# Graph Cut search problem with Grover Oracle

## Introduction

The "Maximum Cut Problem" (MaxCut) [1] is an example of combinatorial optimization problem. It refers to finding a partition of a graph into two sets, such that the number of edges between the two sets is maximal.

## Mathematical formulation

Given a graph $$G=(V,E)$$ with $$|V|=n$$ nodes and $$E$$ edges, a cut is defined as a partition of the graph into two complementary subsets of nodes. In the MaxCut problem we are looking for a cut where the number of edges between the two subsets is maximal. We can represent a cut of the graph by a binary vector $$x$$ of size $$n$$, where we assign 0 and 1 to nodes in the first and second subsets, respectively. The number of connecting edges for a given cut is simply given by summing over $$x_i (1-x_j)+x_j (1-x_i)$$ for every pair of connected nodes $$(i,j)$$.

# Solving with the Classiq platform

In this tutorial we define a search problem instead: Given a graph and number of edges, check if there is a cut in the graph larger than a certain size.
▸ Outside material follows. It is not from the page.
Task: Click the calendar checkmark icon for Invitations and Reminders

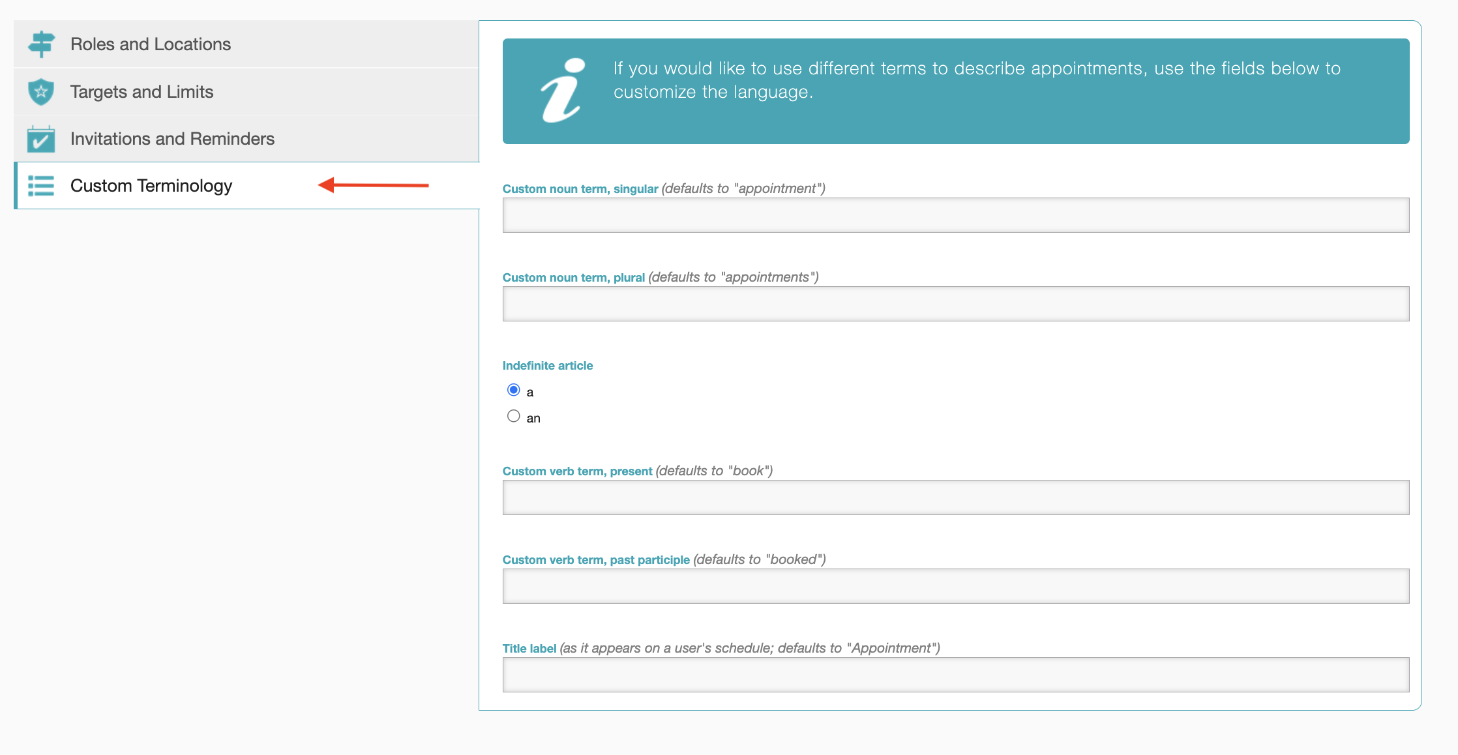Action: 41,138
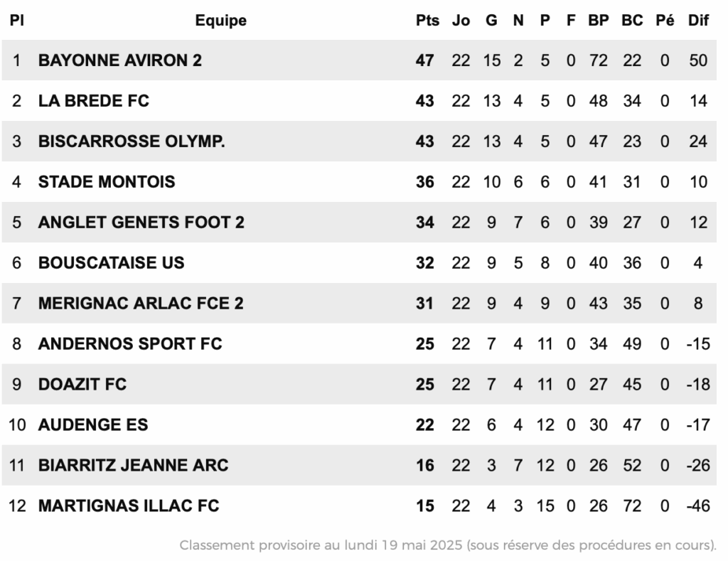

We will solve the problem using the grover algorithm.

import matplotlib.pyplot as plt
import networkx as nx
import numpy as np
import pyomo.core as pyo
import sympy
from IPython.display import Markdown, display


### Define the cut search problem

We will use sympy in order to create an formula for the cut, later to be used within the quantum algorithm.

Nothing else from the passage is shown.